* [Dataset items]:
※ ※ ※

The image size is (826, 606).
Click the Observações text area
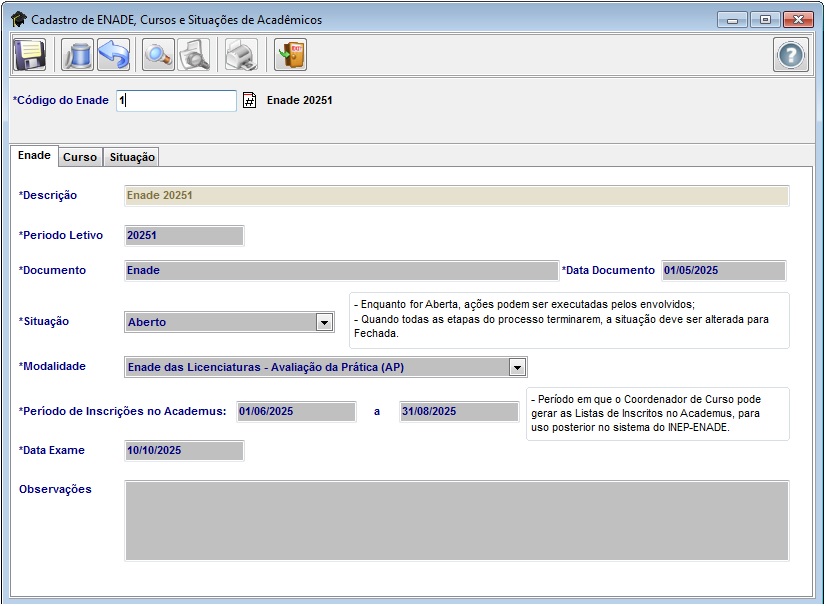456,520
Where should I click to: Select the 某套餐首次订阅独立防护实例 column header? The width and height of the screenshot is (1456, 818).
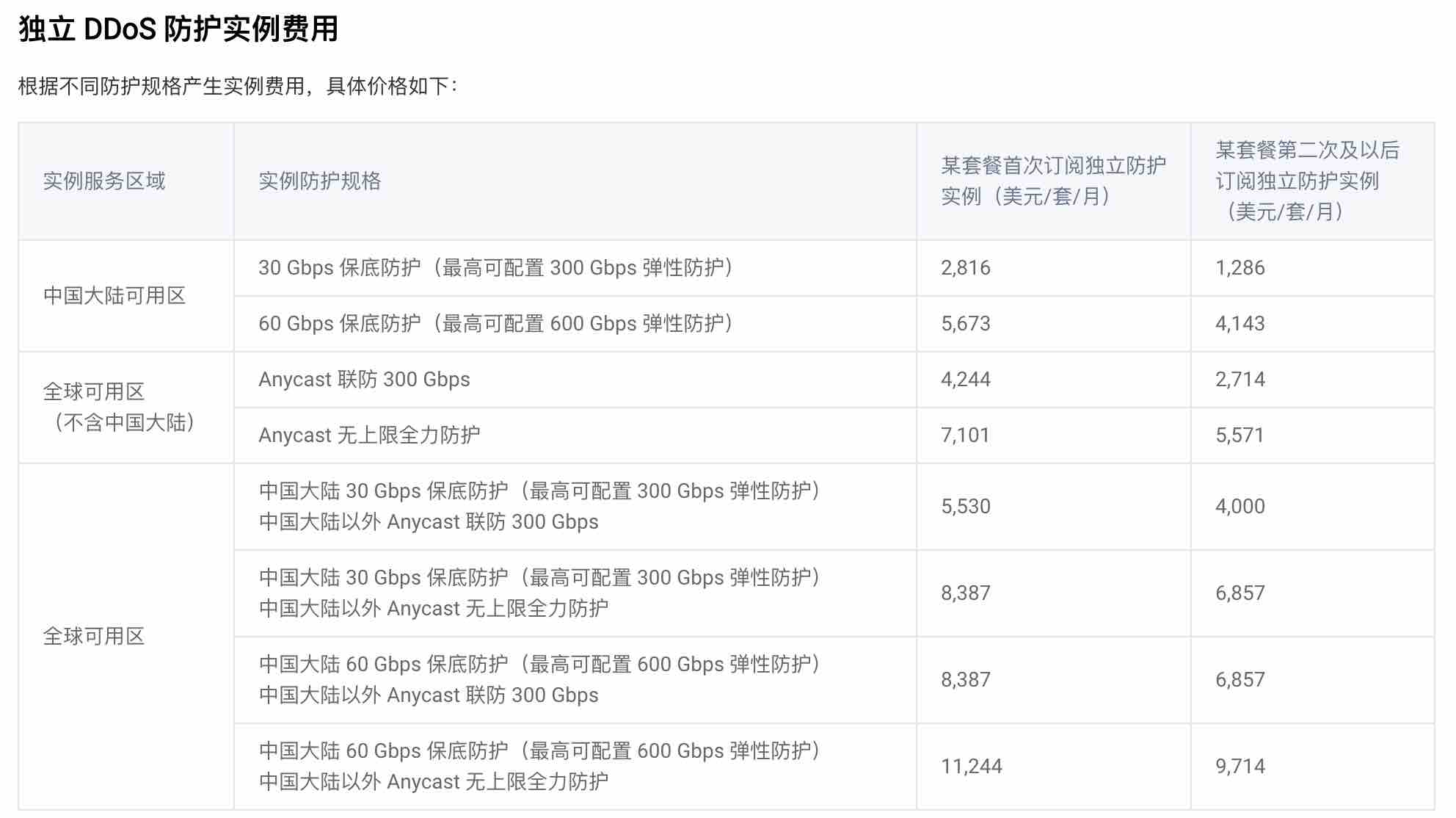(1053, 181)
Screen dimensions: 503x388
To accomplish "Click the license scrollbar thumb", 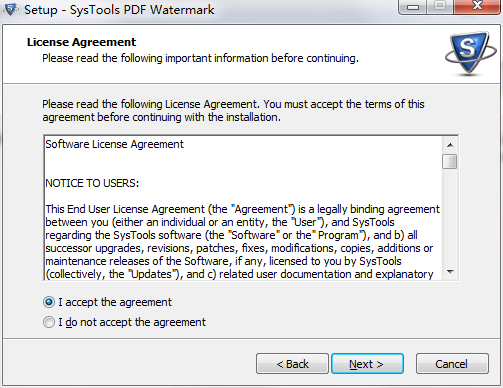I will point(450,162).
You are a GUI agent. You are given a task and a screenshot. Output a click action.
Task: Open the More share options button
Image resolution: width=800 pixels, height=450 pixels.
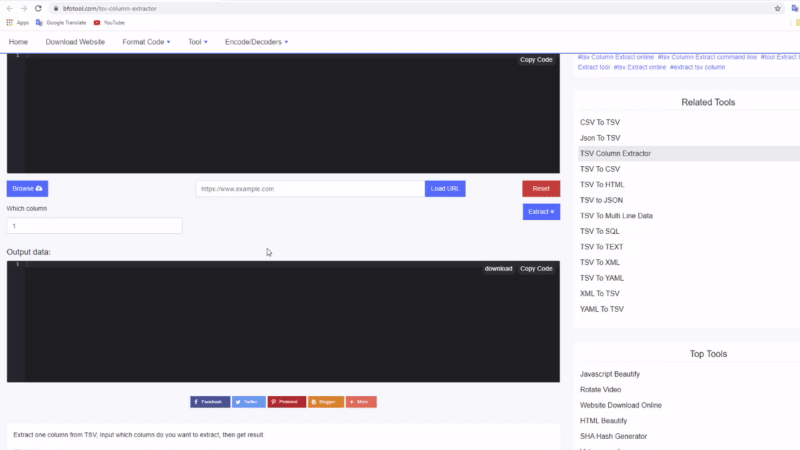pyautogui.click(x=361, y=401)
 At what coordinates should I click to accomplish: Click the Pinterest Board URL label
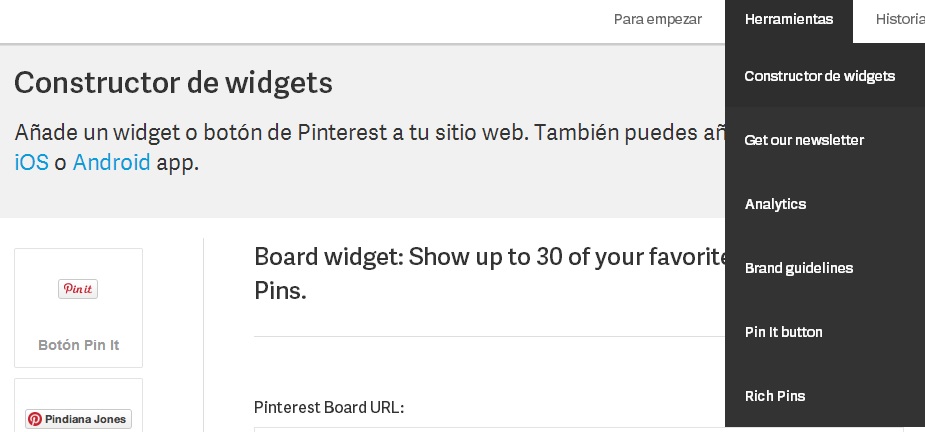[329, 407]
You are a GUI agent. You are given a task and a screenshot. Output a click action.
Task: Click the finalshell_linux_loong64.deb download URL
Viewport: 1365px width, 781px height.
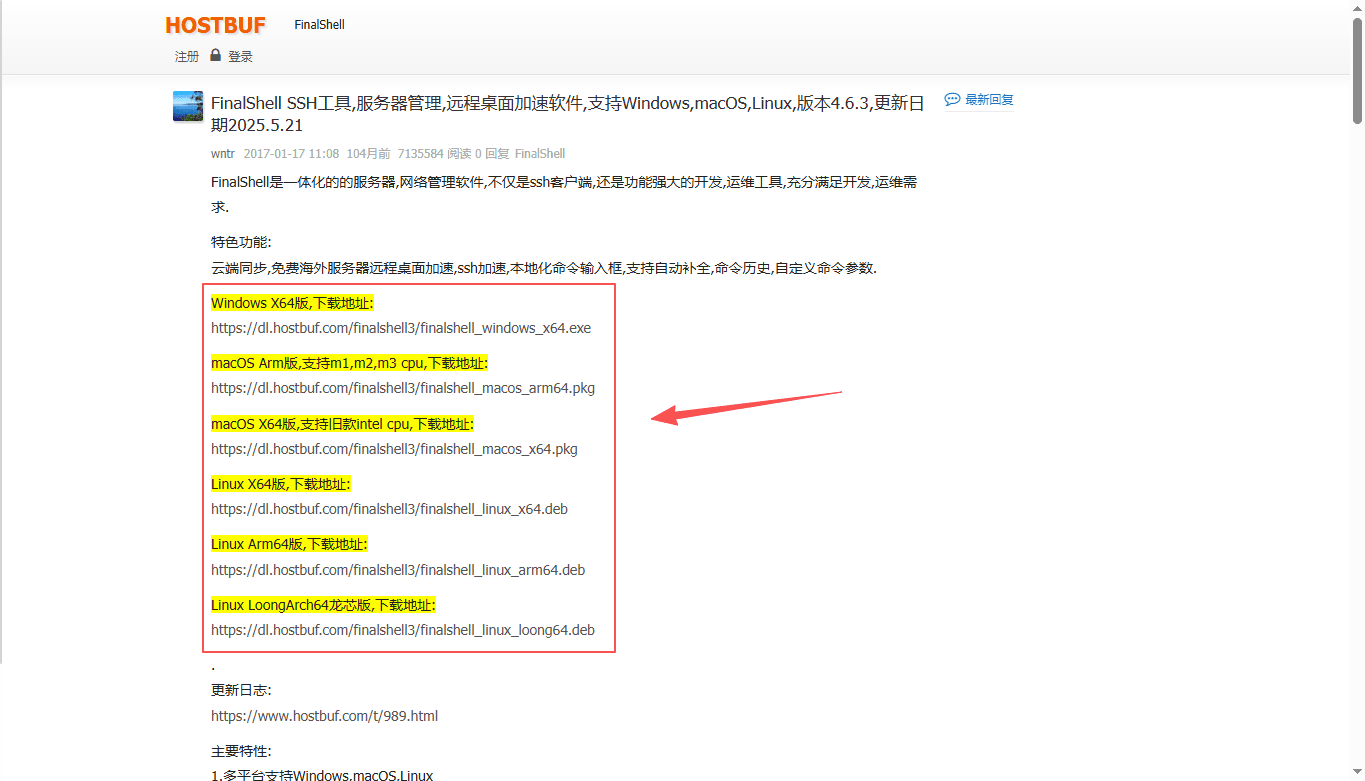point(403,630)
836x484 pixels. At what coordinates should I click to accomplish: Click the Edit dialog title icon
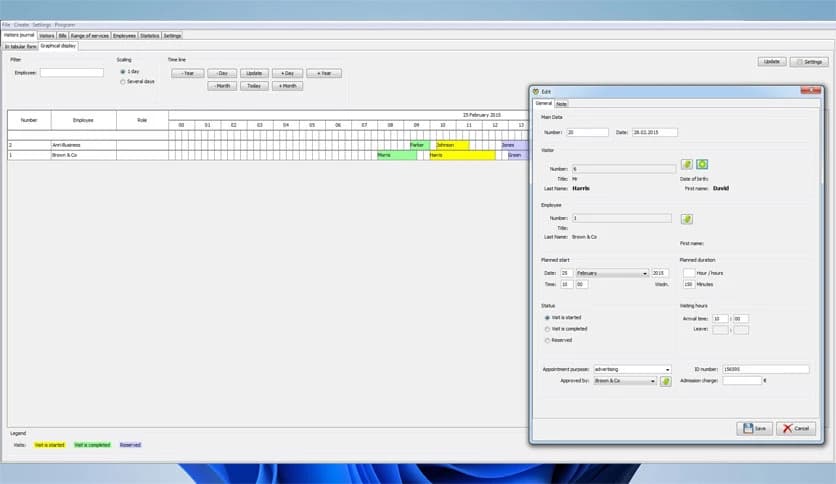(x=536, y=91)
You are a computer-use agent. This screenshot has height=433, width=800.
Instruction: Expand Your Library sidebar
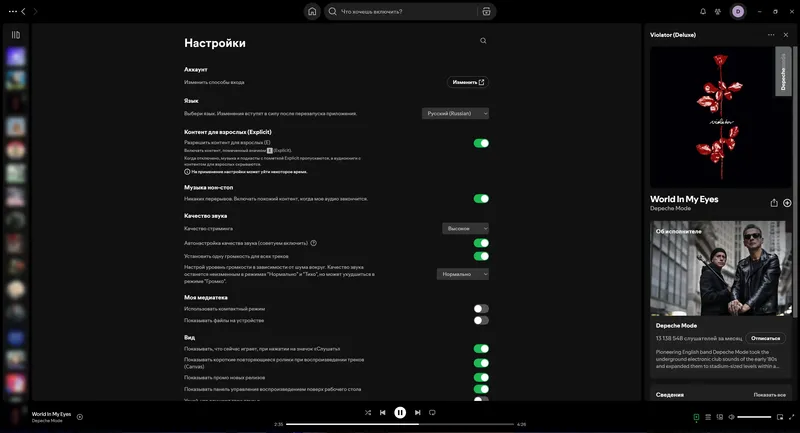15,34
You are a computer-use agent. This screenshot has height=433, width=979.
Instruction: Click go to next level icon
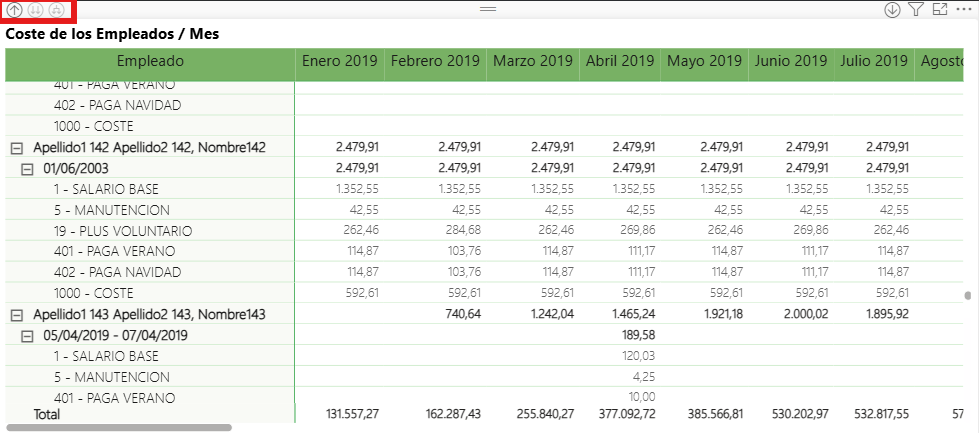tap(35, 10)
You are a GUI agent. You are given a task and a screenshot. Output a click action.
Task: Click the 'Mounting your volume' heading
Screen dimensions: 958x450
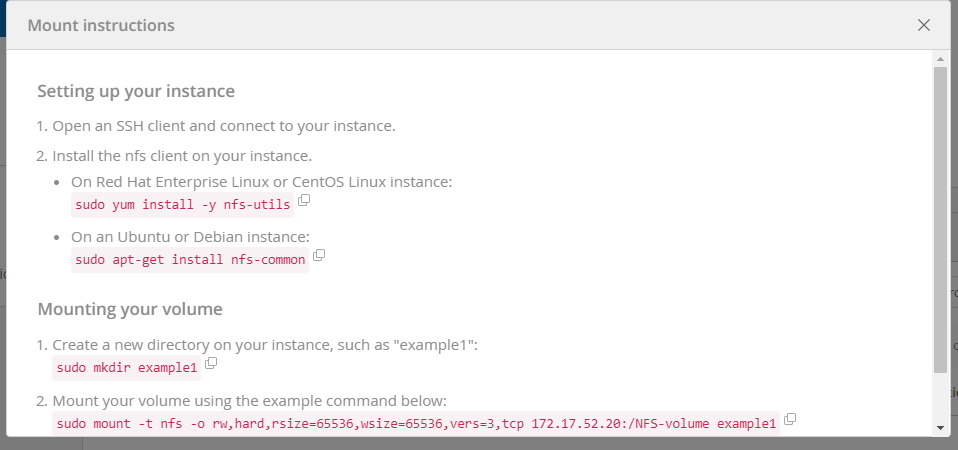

※ ※ ※

* [Instructions to follow]:
Note each line above that holds "computer", then copy all of them.

* [Answer to the problem]:
You are a computer-use agent. This screenshot has height=433, width=800.
You are a computer-use agent. This screenshot has height=433, width=979.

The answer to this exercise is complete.